SBI Scheme: Golden Opportunity for Seniors! Invest Rs 10 Lakh Once, Reap Rs 21 Lakh in 10 Years, Check Details

SBI

SBI Scheme: Generally speaking, one’s capacity to accept investing risk declines with age. No typical investor wants to incur any form of financial risk after retirement. While it’s true that taking financial risks becomes unfeasible as one ages, there are still ways to make money with money.

Financial Options for Senior Adults

For senior adults seeking a fixed and guaranteed income, there are numerous bank accounts and government programmes available. The State Bank of India’s Senior Citizen Term Deposit Scheme is one of them (SBI). From a long-term standpoint, investing in SBI’s Senior Citizen FD scheme is a preferable choice if you recently retired and have a sizeable amount of money.

Flexible Maturities for Senior Investors

The SBI website states that elderly people can make deposits into the bank’s fixed-rate savings account (FD) plan with maturities ranging from seven days to ten years. Seniors typically receive 0.50% (half a percent) higher interest on fixed deposits than do other clients.
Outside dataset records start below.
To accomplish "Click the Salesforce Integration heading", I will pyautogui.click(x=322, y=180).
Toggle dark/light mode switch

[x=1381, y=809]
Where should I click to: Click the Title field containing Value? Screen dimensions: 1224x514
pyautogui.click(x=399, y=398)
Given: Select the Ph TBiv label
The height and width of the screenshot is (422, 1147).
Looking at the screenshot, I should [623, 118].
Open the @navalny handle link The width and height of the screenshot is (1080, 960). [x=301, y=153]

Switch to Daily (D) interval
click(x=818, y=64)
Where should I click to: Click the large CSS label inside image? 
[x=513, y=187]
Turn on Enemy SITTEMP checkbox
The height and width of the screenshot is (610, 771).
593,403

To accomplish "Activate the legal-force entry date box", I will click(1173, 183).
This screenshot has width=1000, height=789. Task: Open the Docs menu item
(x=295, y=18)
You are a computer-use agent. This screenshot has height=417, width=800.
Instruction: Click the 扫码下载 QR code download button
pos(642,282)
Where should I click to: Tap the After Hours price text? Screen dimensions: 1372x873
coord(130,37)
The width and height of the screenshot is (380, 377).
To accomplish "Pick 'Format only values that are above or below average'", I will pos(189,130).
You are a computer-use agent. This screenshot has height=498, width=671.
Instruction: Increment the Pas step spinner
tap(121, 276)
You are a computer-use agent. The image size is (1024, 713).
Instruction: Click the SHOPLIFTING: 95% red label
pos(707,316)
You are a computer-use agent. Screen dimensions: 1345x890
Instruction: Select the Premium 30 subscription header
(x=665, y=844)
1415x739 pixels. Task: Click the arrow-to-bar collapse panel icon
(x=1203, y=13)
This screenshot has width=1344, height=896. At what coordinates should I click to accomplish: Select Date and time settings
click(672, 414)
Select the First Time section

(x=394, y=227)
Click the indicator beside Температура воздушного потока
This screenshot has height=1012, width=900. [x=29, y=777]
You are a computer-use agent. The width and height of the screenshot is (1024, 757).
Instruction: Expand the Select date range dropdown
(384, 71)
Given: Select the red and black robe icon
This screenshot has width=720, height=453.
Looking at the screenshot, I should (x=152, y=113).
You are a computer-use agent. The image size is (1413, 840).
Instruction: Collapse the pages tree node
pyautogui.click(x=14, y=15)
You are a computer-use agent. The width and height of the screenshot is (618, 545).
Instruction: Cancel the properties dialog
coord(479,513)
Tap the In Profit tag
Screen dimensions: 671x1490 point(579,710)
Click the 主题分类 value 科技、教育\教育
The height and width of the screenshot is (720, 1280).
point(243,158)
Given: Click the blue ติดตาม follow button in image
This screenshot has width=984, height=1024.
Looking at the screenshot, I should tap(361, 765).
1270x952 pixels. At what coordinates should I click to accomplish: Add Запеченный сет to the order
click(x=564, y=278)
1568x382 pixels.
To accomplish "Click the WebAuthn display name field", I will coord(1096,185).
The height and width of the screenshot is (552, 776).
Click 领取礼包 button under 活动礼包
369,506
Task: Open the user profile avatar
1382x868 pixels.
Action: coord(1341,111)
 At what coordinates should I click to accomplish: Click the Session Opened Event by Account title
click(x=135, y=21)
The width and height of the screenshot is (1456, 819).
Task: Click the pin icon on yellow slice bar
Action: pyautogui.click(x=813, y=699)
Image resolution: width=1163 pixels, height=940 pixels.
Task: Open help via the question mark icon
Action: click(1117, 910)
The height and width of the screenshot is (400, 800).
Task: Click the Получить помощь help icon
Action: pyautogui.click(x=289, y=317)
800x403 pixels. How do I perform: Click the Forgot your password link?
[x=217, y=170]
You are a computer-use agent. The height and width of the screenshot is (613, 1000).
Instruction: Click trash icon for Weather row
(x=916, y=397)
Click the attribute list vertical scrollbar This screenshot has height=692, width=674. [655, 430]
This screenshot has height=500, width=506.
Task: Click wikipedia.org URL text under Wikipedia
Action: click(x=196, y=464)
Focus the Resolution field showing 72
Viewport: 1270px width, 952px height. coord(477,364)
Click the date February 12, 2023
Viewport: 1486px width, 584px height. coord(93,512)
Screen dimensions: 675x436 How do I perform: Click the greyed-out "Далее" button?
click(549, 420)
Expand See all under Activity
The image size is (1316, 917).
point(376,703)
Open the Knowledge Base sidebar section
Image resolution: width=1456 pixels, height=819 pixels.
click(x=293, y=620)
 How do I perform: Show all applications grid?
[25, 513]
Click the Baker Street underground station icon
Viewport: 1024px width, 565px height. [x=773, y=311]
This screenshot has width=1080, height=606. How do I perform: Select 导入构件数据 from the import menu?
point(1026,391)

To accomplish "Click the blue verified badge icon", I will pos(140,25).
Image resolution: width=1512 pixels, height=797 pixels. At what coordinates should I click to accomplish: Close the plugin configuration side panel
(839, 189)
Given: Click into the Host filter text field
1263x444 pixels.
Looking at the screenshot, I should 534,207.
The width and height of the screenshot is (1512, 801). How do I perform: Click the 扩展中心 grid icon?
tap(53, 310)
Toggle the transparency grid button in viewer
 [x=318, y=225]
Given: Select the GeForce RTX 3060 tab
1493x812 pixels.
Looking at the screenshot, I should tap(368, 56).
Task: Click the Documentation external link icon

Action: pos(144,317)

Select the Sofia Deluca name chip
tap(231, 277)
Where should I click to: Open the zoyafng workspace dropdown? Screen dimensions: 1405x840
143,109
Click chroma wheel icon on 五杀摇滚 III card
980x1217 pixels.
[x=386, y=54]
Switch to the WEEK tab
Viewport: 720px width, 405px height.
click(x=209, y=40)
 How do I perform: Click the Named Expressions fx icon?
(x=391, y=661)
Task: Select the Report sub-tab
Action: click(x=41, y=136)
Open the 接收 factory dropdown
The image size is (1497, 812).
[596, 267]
Seniors, however, receive 1% extra interest on FDs with terms ranging from five to ten years.

On the SBI website, normal consumers can obtain 6.5 percent annual interest on FDs with terms ranging from 5 to 10 years, while senior citizens can get 7.5 percent annual interest from the bank. Actually, under the SBI We-care deposit scheme, senior folks receive an extra 0.5 percent premium interest on FDs with terms of five to ten years.

Illustrative Investment Scenario

Let’s say a senior citizen deposits ten lakhs in a lump payment into an SBI 10-year maturity programme. The investor will get a total of Rs 21,02,349 at maturity at an interest rate of 7.5 percent annually, based on the SBI FD Calculator. This would have a fixed interest income of Rs 11,02,349 per annum.

Let us inform you that, starting of December 27, 2023, SBI will be raising interest rates on deposits under Rs 2 crore by 0.25 percent. In addition to raising the cost of loans on behalf of banks, interest rates on deposits are also rising.

Security of Bank Term and Fixed Deposits

Bank term and fixed deposits are regarded as secure. For investors who are risk averse, this is a smart alternative. On a five-year tax-saving FD, section 80C offers a tax exemption. On the other hand, interest received on FD is taxed. FD schemes are subject to Tax Deduction at Source (TDS) under the Income Tax Rules (IT Rules).

In other words, the money you get when your FD matures will be deemed as your income, and you will be required to pay tax at the applicable slab rate. The depositor may file Form 15G/15H to be exempt from tax deduction in accordance with IT regulations.